Well that certainly didn’t take long.
Our new writer Blackbird has already pumped out his first article. Apparently he was excited to get it online. Poor buggar thinks there’s “bitches” to be had for writers. But hey, I’ll let him dream.
And like an informercial about do-it-yourself organ transplant gadgets, I have to say, “The contents and viewpoints expressed in the following presentation do not reflect those of CBMcGames nor all writers of Nerds To Do List.”
On with the show!
—“Christmas: the Competitive Holiday for Wargamers” by Blackbird
Hello everyone! Blackbird here to give you some insight on the tournament scene, the evolving meta, and how competitive wargamers jack up their Christmas bill with new toys.
Recently, I’ve attended Nova (went 4-4) and Feast of Blades (3-3-2), and one thing is for sure; the meta has changed drastically. Necrons, the kings of 6th edition, have been harshly knocked from their throne by Eldar and Tau. Much like Grey Knights in 5th edition, everyone hopped on the powerhouse bandwagon. They’re simply everywhere! Near as I can tell, these two races make up about 2/3 of the army lists in today’s tournament landscape.
This is great for Games Workshop, of course, as they know how to make you buy new toys for the competitive scene. The Wraightknight costs 240pts (and a whopping $115), but since it’s an absolute beast on the battlefield, wargamers swallow their pride and pay to play. And no, I’m no different. I am in the process of building an Eldar/Tau list.
But will they still be the kings of competitive play in a couple of months? Those who follow rumors know that Tyranids, Guard, and Space Wolves may soon see an update, so balance may be on its way. But who knows. The Space Marine codex, for instance, was suppose to be the codex to finally create balance, and it did nothing but make marines players happy. SM players can pack a punch with biker spam and centurions with Tigarius, but not much else stands out as a xenos killer.

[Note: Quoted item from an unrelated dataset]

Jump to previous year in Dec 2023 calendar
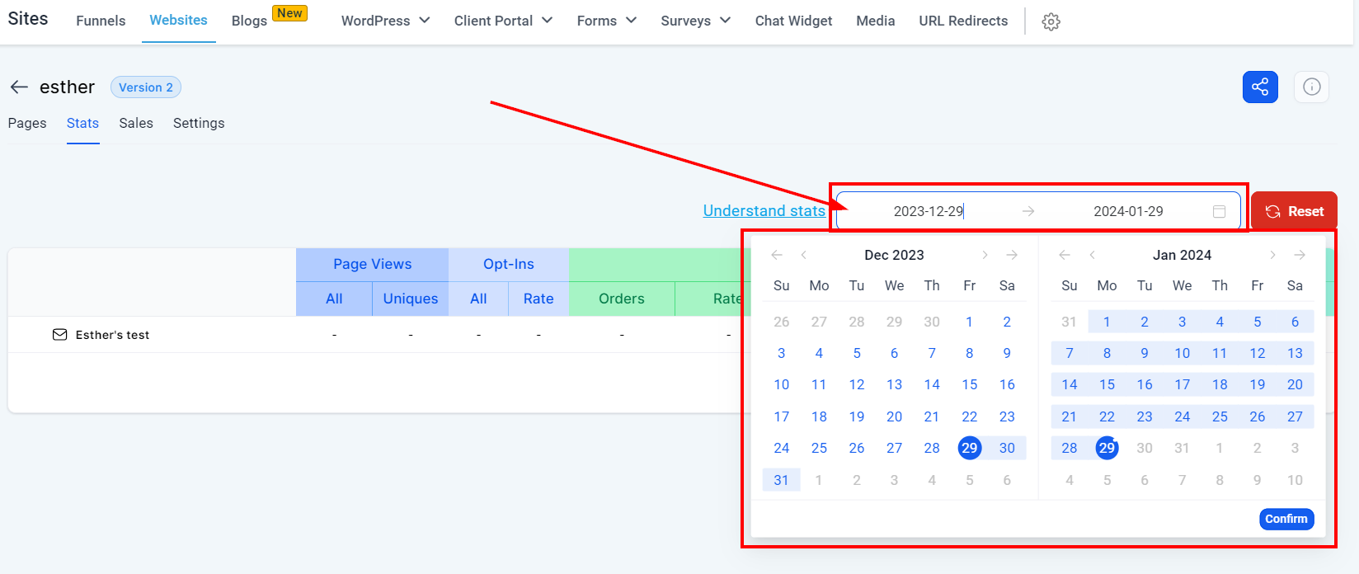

Of course, maybe it won’t be a codex that finally equalizes competitive play. This new “things” (I say that as nice as possible) called Escalation has come out, and caused quite a stir. Why? It allows super-heavies and Lords of War (A.K.A. Apocalypse units) to be used in regular games. To me, and to many other players, this is the most disgusting thing Games Workshop has ever done. Imagine setting up for a tournament game with a list you spend weeks creating, and then watching the player across from you place a Baneblade or an Eldar Titan loaded with “D” weapons. D weapons completely tip the scales on everything; if you’re not prepared to play against serious armor, you will be on the receiving end of some pain, and your opponent will advance simply because he brought a super-heavy.
Tournaments now need to decide what to do with Escalation and whatever other books Games Workshop releases, if they allow them at all. Feast of Blades has already decided how they’re going to combat the issue, which you can see here. Essentially, they’re creating a banned/restricted list for what players can and can’t bring.
Some players are not satisfied, however, as their restrictions don’t really combat the problem. In fact, all that does is start to restrict creativity and list building. The issue comes down to D weapons, not the units found in these books.
All this fuss, and we’re only talking about two books. What surprises and disarray will the competitive scene see in January and beyond! Only time (and myself) will tell.